Frank Guimont, another Penacook resident, has health care high on his priority list too. “Luckily I’m in a job right now where benefits are great,” he said. But he’s experienced times when he didn’t have it so good, and it’s a big factor driving his vote.

“It’s ridiculous that we’re the most powerful nation in the world, still, for now, but yet we have people that don’t have health care,” he said. “It’s ridiculous to me.”

Both Brown and Guimont said they would support Medicare for All, and the grand upheaval that would entail.

“I think it’s a really good option,” Brown said.

“I just think that I’m tired of insurance companies getting major money,” she added, saying she thought lawmakers should “cut out that middle company.”

Guimont agreed. “You know it would be nice to be able to take a job and not take it for the health benefits,” he said. “The health benefits are there – go do what you want. But you can’t because as you get older, you need the health care, right?”

Still, even while praising it as a concept, Brown and Guimont said the creation of an all-encompassing Medicare for All program is not a necessary condition for their vote. In fact, they’d be equally happy with a public option.

“Pete offers the choice,” Guimont said. “Stay with what you have, or Medicare for All.”

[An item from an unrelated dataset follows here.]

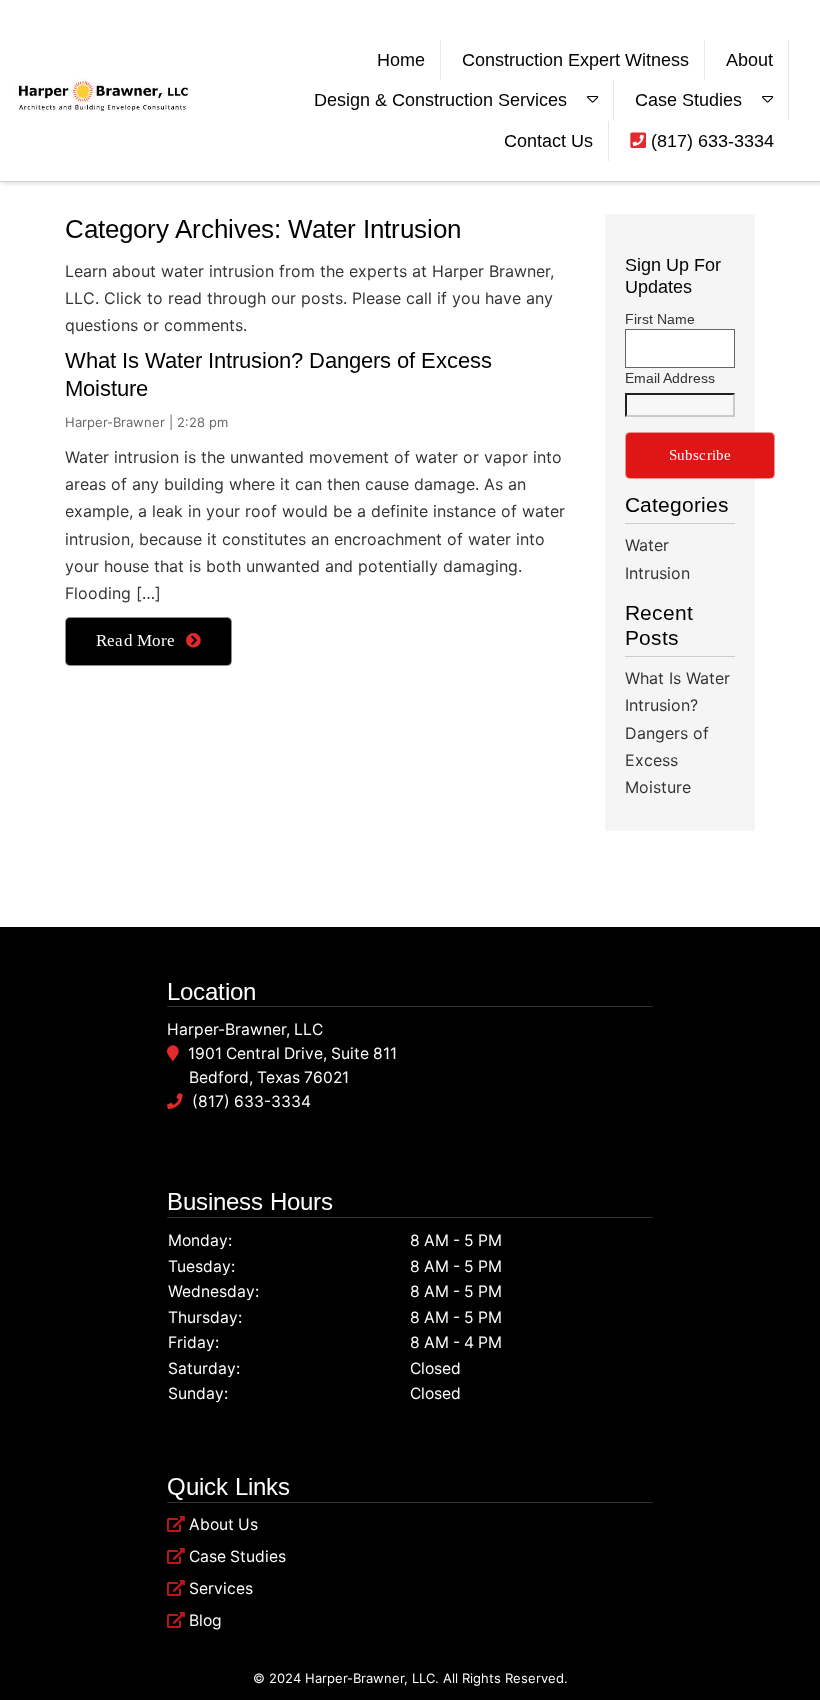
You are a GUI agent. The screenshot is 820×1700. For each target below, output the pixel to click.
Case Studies (688, 100)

It’s a complicated mentality that could keep Sanders and Warren from scooping up progressively-minded voters who are closer to the middle. And it highlights another dynamic: While increased health care access is top of the minds of most New Hampshire voters, many say they’re flexible in what that looks like.

Mariah Olmstead has a personal perspective. Since she was a kid, the New England College student had a goal: to perform for Disney at a theme park. At 20, that dream took flight, with a job offer at Disney World in Florida. She packed up her things and moved to Disney.

Disney provided her rent and housing, and optional college credit.

But soon she got sick with endometriosis, a tissue condition in the uterus that brings with it sharp pain. The condition has no cure, but can be treated with surgery, an expensive process that brought Olmstead back to Vermont.

She had set aside her dream, and now she faced a bill. Now 24 and finishing up her bachelor’s degree, Olmstead has racked up $10,000 dollars in school and medical debt.

To cope, she’s had to go on Medicaid and get food stamps while in college. Her credit score has also taken a dive.

“It was really tough,” she recalled in an interview in September.

Olmstead told her story at a Sanders rally at New England College back in September. The candidate became immediately outraged.

“What terrible crime did this young lady commit?” Sanders said, turning to the crowd. “What she ran up a medical bill because she was sick. Is that a crime in America? Not that I’ve heard of.”

“That means we change the priorities of this country,” he added. “The value system of this country.”

“Even though I’ve been dealt some bad cards in my life, it doesn’t mean I’m a bad person,” she said. “It doesn’t mean that my life is completely horrible. And I just hope that one day I’ll be able to not be in a crazy amount of debt. That’d be great. So I can actually achieve … the life that I want.”

But that doesn’t mean she immediately knew who she wanted to support.

“There’s so many great candidates,” she said.